**Challenges:**
**a)** Name every person identified by name in the Fallbrook newspaper censorship article.
**b)** Extend the Fallbrook newspaper censorship article past its final sentence, keeping the same news style.

── Selected text ──

SAN DIEGO – Fallbrook High School and the Fallbrook Union High School District violated the fundamental free speech rights of students and faculty when the school’s principal censored the school newspaper, The Tomahawk, canceled the journalism class, terminated the newspaper’s publication, and removed the newspaper’s faculty advisor, the ACLU and Bostwick & Jassy LLP charged in a complaint filed today in Superior Court.

The complaint calls for restoration of the journalism class and of the faculty advisor, Dave Evans, and a court order prohibiting school or district officials from censoring future publication of the censored materials. The complaint was filed only after the District rebuffed attempts to resolve the issues without litigation.

In November 2007, a Fallbrook High School (FHS) senior, Chantal Ariosta, wrote an article for The Tomahawk questioning the alleged refusal of a former Fallbrook Union High School District (FUHSD) superintendent to comply with a request from the fire marshal to close the school for use as an evacuation center during the October 2007 wildfires. FHS principal Rod King reviewed a draft copy of the newspaper before it went to print and ordered the article to be removed despite the strong objections of Evans as the newspaper’s advisor.

Similarly, in May 2008, Tomahawk editors Margaret Dupes and Daniela Rogulj wrote an editorial in response to a school assembly promoting abstinence-only sex education. King also pulled this piece, telling Evans he felt “uncomfortable” with the editorial. King then abruptly canceled the journalism class and removed Evans as faculty advisor one day after Evans alerted the school board president to King’s illegal censorship.

───
── Provided data ──

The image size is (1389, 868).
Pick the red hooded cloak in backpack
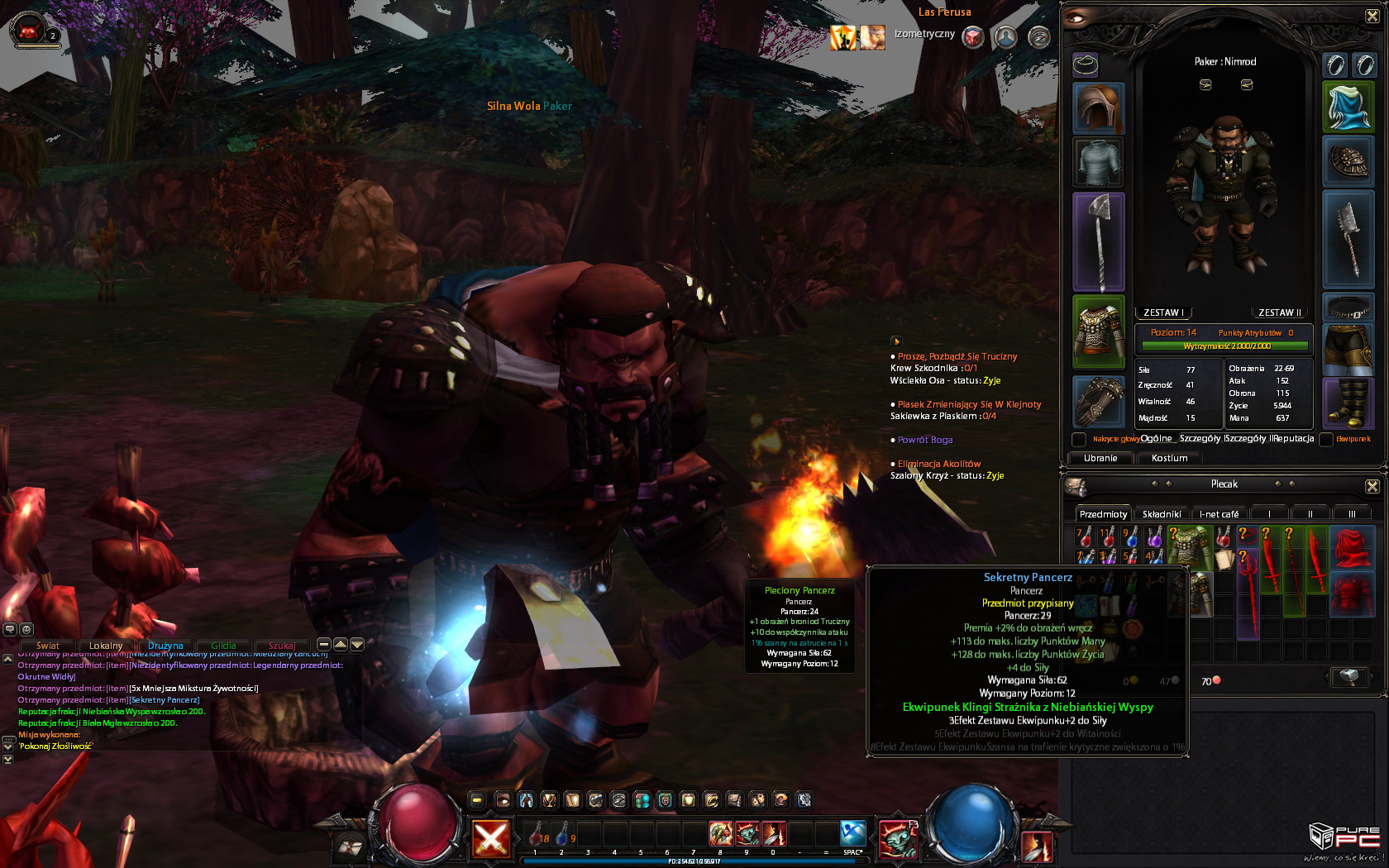[x=1349, y=547]
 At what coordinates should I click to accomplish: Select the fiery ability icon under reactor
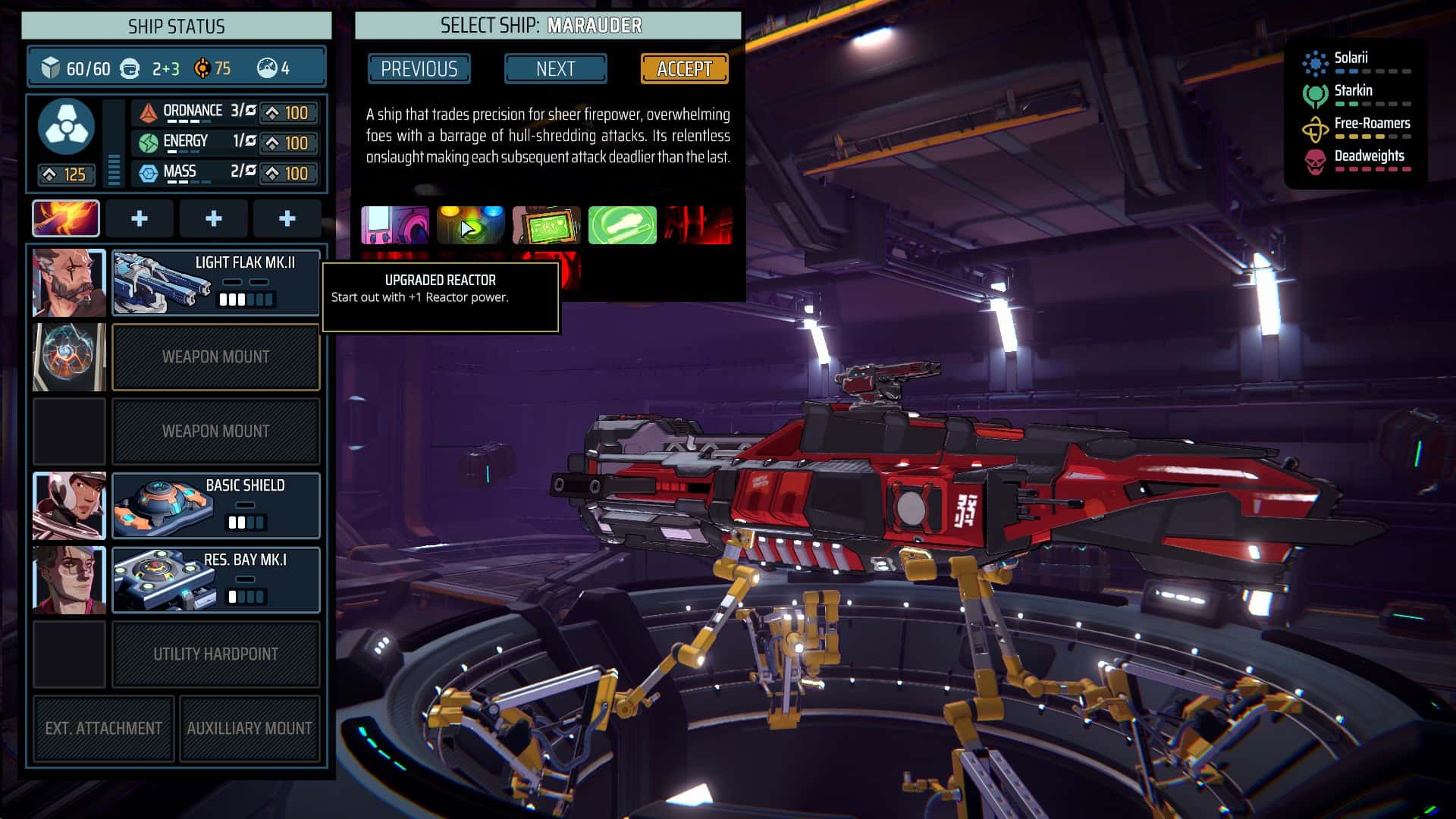click(66, 218)
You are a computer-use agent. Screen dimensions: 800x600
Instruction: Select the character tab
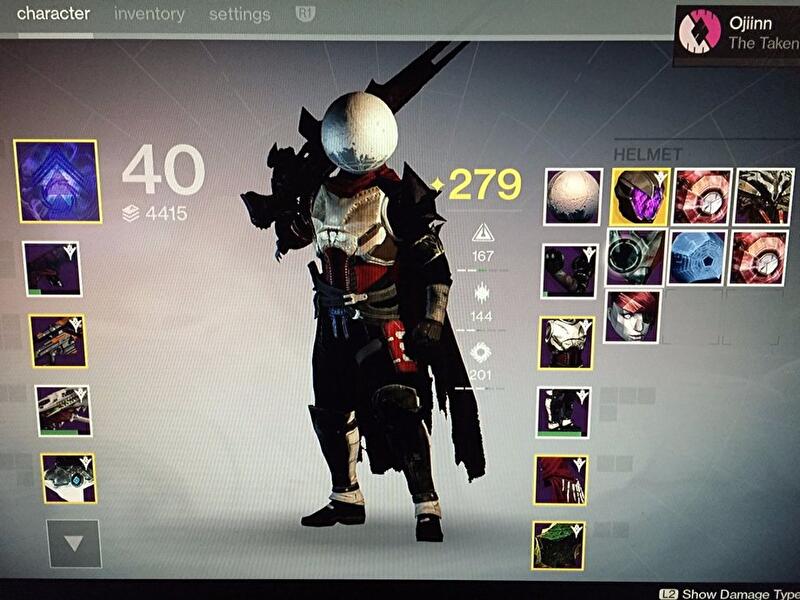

───

**Exercise results:**
**a)** Dave Evans, Chantal Ariosta, Rod King, Margaret Dupes, Daniela Rogulj

**b)**
The First Amendment and California law protected Evans’s right to speak to the school board president. In addition to the state and federal constitutions, California’s Education Code guarantees freedom of speech and press to student journalists and editors.

“Fallbrook school officials should move swiftly to restore the journalism program,” said David Blair-Loy, legal director of the ACLU of San Diego & Imperial Counties. “The principal had no right to censor the article or the editorial, and he unfairly penalized all students by canceling the journalism class in retaliation against Evans for blowing the whistle on his illegal conduct.”

“As citizens and parents, we rely on our high schools to teach certain core values, such as freedom of speech and freedom of the press. What the school did here was the opposite,” according to co-counselor Jean-Paul Jassy, partner at Bostwick & Jassy LLP. “It stripped students of their rights and punished a brave teacher who came to their defense. That is shameful bullying.”

Bostwick & Jassy was alerted to the case by the attorney referral network of the Student Press Law Center.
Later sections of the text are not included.